The bad - After skimming through the Amazon reviews, it appears that I'm in the minority on this, but I just didn't like the illustrations. Many were collage-like. The drawings of people especially were rather ugly in my opinion. After reading something like Carl Zimmer's The Tangled Bank and seeing all the wonderful illustrations and photos in that book, you realize just how much better this book could have been with better visuals. Just as an example, here's one of the pictures from the book. (Note that I took the picture with my phone, then adjusted the skew and colors on my computer, so apologies for the less than optimum quality. But the distorted looking face is not due to my manipulations - that's how it actually looks in the book.)
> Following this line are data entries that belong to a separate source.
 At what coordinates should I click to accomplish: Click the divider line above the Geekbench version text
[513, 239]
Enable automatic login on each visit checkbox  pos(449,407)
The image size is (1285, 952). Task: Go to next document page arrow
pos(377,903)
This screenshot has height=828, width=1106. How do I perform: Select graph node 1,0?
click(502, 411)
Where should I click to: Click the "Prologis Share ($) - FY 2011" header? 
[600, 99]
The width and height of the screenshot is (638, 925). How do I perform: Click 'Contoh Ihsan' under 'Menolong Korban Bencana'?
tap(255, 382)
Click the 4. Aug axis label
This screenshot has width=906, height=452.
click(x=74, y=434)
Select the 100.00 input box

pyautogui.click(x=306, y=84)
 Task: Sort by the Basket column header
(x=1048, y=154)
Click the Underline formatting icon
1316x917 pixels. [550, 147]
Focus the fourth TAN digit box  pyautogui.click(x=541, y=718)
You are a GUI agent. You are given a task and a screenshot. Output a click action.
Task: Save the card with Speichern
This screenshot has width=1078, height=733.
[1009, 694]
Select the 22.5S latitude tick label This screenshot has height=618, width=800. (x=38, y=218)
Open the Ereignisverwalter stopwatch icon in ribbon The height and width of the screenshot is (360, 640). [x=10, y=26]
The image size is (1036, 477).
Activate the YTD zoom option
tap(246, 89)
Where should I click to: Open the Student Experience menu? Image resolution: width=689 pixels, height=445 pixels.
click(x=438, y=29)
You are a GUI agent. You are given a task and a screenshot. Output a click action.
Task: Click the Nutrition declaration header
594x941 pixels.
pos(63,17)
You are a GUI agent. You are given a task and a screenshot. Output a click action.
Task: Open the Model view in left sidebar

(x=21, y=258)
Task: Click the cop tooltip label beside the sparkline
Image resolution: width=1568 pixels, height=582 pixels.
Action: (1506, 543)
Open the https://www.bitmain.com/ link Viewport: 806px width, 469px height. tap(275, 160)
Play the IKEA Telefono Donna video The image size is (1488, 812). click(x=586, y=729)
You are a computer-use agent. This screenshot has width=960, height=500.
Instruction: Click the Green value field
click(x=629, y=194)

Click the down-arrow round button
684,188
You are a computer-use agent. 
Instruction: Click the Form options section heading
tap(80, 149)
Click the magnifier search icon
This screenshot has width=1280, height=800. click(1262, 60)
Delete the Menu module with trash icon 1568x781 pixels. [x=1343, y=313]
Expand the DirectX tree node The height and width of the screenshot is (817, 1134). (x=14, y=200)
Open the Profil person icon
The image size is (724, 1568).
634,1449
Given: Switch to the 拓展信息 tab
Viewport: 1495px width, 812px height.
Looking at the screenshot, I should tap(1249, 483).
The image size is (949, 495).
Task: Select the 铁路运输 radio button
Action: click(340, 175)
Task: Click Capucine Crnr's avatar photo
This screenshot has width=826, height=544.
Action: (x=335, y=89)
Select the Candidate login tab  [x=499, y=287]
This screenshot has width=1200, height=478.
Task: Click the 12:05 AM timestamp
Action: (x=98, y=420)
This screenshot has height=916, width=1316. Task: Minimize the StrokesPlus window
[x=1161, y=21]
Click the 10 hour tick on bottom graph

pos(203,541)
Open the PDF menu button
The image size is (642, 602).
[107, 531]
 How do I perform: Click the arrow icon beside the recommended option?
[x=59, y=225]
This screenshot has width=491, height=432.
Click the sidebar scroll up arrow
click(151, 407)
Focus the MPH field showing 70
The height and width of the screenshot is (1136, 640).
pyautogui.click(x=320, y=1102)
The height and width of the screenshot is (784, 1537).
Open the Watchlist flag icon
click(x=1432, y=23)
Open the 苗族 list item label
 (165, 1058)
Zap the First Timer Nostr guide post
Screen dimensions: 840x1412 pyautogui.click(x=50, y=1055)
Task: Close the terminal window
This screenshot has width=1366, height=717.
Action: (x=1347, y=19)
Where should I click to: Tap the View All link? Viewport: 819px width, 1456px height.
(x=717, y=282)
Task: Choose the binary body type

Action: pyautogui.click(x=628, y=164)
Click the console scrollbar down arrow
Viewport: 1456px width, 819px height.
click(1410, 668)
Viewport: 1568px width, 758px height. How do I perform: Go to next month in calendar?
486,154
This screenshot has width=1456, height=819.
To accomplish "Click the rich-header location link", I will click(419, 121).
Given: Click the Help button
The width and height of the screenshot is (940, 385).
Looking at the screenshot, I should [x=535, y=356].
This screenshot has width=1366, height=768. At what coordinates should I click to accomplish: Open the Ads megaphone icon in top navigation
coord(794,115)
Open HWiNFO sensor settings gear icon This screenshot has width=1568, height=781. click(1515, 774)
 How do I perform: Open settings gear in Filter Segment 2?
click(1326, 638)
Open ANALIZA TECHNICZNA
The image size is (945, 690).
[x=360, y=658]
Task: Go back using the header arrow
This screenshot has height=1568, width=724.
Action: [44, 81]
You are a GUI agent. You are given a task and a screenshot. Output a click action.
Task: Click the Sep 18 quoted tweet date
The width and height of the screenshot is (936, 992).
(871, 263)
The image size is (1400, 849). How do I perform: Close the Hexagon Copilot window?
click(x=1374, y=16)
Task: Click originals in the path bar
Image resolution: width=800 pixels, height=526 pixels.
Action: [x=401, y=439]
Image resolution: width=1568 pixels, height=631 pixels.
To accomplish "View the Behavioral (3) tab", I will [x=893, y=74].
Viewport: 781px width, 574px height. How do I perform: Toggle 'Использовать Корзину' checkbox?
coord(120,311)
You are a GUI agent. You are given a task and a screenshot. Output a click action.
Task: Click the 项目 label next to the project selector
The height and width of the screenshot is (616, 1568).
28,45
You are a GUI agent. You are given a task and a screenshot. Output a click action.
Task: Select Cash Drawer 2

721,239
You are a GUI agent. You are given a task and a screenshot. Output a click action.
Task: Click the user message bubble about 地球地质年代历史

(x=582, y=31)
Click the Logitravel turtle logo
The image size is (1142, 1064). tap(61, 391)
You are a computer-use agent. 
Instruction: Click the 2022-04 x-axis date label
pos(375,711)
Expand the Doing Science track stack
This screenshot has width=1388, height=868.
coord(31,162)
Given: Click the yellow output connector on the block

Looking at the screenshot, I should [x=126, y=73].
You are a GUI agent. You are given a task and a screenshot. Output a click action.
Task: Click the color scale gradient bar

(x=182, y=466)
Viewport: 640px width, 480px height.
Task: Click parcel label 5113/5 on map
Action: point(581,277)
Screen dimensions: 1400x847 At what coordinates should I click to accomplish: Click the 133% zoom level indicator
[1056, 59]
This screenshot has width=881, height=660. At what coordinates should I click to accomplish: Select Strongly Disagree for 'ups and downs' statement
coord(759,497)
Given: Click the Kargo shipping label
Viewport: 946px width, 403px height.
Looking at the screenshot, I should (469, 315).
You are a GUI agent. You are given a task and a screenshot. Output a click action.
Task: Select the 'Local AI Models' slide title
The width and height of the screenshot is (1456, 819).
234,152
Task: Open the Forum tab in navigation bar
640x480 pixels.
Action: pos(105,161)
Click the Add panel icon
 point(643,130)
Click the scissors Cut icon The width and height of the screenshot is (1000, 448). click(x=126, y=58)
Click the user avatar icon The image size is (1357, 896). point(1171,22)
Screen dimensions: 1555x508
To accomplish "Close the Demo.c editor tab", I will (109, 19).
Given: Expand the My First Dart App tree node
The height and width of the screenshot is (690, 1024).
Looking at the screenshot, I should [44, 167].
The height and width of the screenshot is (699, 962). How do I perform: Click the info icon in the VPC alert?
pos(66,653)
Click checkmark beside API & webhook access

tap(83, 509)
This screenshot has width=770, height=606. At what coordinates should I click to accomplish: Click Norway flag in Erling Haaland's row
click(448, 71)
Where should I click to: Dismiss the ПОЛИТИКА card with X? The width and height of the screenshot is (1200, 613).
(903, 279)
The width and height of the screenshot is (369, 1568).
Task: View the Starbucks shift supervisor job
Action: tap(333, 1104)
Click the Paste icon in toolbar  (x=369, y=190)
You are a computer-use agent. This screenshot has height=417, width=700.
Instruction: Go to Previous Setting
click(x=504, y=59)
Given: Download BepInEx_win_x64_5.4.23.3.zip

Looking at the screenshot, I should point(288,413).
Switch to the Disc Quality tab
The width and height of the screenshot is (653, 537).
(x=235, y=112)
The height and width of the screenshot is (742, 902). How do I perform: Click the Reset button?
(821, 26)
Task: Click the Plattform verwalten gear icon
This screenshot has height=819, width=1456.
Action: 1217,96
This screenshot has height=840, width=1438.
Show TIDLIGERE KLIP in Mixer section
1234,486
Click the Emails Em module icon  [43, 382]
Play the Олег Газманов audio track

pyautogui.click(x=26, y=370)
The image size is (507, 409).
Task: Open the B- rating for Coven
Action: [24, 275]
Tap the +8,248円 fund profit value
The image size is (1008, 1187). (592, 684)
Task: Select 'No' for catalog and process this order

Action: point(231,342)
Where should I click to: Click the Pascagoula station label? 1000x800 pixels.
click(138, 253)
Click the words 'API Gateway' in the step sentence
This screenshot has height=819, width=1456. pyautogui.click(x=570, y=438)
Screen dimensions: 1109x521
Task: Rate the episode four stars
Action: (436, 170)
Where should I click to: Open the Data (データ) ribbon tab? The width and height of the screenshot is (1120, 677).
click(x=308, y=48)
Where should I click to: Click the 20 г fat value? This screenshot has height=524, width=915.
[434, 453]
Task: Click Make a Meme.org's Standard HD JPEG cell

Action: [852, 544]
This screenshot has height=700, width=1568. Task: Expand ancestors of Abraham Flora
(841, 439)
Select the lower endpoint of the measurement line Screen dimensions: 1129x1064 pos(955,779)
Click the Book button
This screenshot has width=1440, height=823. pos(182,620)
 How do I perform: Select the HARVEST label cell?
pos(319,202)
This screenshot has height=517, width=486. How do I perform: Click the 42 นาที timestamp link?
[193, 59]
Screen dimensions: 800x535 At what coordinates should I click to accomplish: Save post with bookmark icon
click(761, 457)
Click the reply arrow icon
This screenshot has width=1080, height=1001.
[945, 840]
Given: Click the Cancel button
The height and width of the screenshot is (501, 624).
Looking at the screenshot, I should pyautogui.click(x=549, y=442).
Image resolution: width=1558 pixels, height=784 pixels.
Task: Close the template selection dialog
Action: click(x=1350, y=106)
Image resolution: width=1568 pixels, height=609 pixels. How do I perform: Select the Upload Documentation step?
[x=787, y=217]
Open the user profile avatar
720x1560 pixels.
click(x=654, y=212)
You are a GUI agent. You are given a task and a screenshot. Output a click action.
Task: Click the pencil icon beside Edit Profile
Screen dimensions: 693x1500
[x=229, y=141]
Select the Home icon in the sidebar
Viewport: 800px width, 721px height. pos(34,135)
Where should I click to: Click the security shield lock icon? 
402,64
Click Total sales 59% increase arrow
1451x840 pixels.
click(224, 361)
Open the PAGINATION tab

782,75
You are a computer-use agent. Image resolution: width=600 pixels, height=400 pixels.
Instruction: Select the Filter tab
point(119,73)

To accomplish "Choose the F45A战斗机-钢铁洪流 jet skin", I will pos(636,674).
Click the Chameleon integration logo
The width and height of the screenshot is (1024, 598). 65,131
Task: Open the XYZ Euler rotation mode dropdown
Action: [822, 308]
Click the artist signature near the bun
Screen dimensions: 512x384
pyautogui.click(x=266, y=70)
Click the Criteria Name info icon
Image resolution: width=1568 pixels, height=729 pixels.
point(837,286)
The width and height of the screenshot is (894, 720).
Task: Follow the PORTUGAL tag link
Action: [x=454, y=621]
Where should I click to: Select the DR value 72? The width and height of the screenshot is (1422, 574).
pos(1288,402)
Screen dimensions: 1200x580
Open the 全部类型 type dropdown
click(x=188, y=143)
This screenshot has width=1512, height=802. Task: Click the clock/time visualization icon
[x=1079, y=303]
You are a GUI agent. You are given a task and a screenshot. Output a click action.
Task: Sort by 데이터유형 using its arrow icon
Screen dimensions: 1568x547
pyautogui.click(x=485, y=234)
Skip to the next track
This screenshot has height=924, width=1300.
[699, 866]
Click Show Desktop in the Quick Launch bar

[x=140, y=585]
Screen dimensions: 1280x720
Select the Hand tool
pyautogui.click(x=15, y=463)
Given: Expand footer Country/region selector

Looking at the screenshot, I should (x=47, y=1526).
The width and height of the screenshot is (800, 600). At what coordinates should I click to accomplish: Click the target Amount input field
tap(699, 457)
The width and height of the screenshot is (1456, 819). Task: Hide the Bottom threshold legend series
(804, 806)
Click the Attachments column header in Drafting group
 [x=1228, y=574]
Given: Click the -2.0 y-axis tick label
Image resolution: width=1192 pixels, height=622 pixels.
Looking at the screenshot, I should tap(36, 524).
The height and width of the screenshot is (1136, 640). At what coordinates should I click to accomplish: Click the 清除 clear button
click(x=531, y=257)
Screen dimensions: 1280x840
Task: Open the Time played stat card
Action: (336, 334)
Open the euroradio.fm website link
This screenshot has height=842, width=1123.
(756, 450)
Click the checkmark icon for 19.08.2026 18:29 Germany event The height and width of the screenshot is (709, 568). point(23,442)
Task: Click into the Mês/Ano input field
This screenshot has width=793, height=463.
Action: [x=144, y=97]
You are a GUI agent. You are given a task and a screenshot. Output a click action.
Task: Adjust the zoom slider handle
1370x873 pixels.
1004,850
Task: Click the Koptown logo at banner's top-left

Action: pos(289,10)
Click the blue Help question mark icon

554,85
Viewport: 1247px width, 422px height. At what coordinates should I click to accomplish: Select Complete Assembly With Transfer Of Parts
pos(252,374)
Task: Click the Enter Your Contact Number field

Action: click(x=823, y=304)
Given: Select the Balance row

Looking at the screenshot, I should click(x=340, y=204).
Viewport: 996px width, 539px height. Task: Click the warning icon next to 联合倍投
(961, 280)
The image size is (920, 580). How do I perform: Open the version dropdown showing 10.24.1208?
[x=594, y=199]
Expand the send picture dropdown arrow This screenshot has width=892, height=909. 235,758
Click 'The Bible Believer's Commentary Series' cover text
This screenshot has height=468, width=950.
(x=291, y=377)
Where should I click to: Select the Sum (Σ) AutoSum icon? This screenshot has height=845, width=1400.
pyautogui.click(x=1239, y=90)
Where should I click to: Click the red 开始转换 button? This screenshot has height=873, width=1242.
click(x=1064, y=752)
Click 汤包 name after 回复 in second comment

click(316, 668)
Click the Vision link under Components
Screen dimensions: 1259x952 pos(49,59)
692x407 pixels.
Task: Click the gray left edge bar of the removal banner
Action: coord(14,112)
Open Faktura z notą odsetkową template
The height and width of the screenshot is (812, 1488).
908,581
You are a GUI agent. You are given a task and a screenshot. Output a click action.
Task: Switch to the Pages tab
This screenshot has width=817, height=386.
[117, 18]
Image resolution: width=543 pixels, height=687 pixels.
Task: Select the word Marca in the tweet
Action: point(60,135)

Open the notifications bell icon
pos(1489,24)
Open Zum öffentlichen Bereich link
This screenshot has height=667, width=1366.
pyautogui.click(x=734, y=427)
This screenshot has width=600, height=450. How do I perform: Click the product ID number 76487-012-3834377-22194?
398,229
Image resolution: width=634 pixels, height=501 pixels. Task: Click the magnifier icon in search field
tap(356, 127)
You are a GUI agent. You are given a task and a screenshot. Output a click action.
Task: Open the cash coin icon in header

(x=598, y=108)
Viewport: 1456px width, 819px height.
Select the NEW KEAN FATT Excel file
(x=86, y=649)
Illustration from The Magic of Reality

After reading Dawkins' previous book, The Greatest Show on Earth, and then this one, it seems like he really does have an axe to grind with religion. Now, as anyone who reads this blog will know, I'm no fan of religion myself, but I also recognize that there's a time and place for everything. I rather like the idea that Dawkins compared the actual explanations for how things work to mythical explanations (including myths from the Bible). But I think he should have stopped there. When he specifically denounced religious stories, those sections crossed over from being The Magic of Reality into The God Delusion for Kids. Just to show what I mean, here's an excerpt. Dawkins had just introduced the reader to the Cherry Tree Carol, a story of Jesus commanding a cherry tree to lower its branches to provide Mary with its cherries.

You won't find the cherry-tree story in any ancient holy book. Nobody, literally nobody who is at all knowledgeable or well educated, thinks it is anything but fiction. Plenty of people think the water-into-wine story is true, but everybody agrees that the cherry-tree story is fiction. The cherry-tree story was made up only about 500 years ago. The water-into-wine story is older. It appears in one of the four gospels of the Christian religion (the Gospel of John: none of the other three, as it happens), but there is no reason to believe it is anything but a made-up story - just one made up a few centuries earlier than the one about the cherry tree. All four of the gospels, by the way, were written long after the events that they purport to describe, and not one of them by an eye witness. It is safe to conclude that the water-into-wine story is pure fiction, just like the cherry-tree story.

It's not that I disagree with Dawkins on this point, or that I think children should be shielded from discussions of religion, it's just that I think it was wandering a bit too far from the main focus of this book. For an example of a book that I think spent just the right amount of effort debunking religion without straying too far from the far more interesting true story, consider Jerry Coyne's Why Evolution Is True.

My final criticism involves wondering just who this book is for. Of course, the explicitly anti-religious sections will turn off many people, but even for the more open minded, I'm not sure this book is attractive enough to convince them to read it. The Amazon description states in part that it's for "readers of all ages," so I assume it's for teenagers and adults, especially those that don't yet understand all the phenomena it explains. But I'm not sure how many of those people will actually read the book. I practically begged my wife and daughter to read even just one chapter from the book so that I could get their take on it, since they're almost exactly the target demographic. But I couldn't convince either one to do so. Granted, that's only a sample size of two, but I fear this book will be more preaching to the choir than expanding scientific understanding to the masses.

But like I wrote before, the good parts are very good. So, if you're interested at all in the world around you but don't remember all the lessons from your school science classes, this is probably a good book to read.


Updated 2013-02-04 Modified parenthetical note about illustration to make it clear that I haven't distorted the image.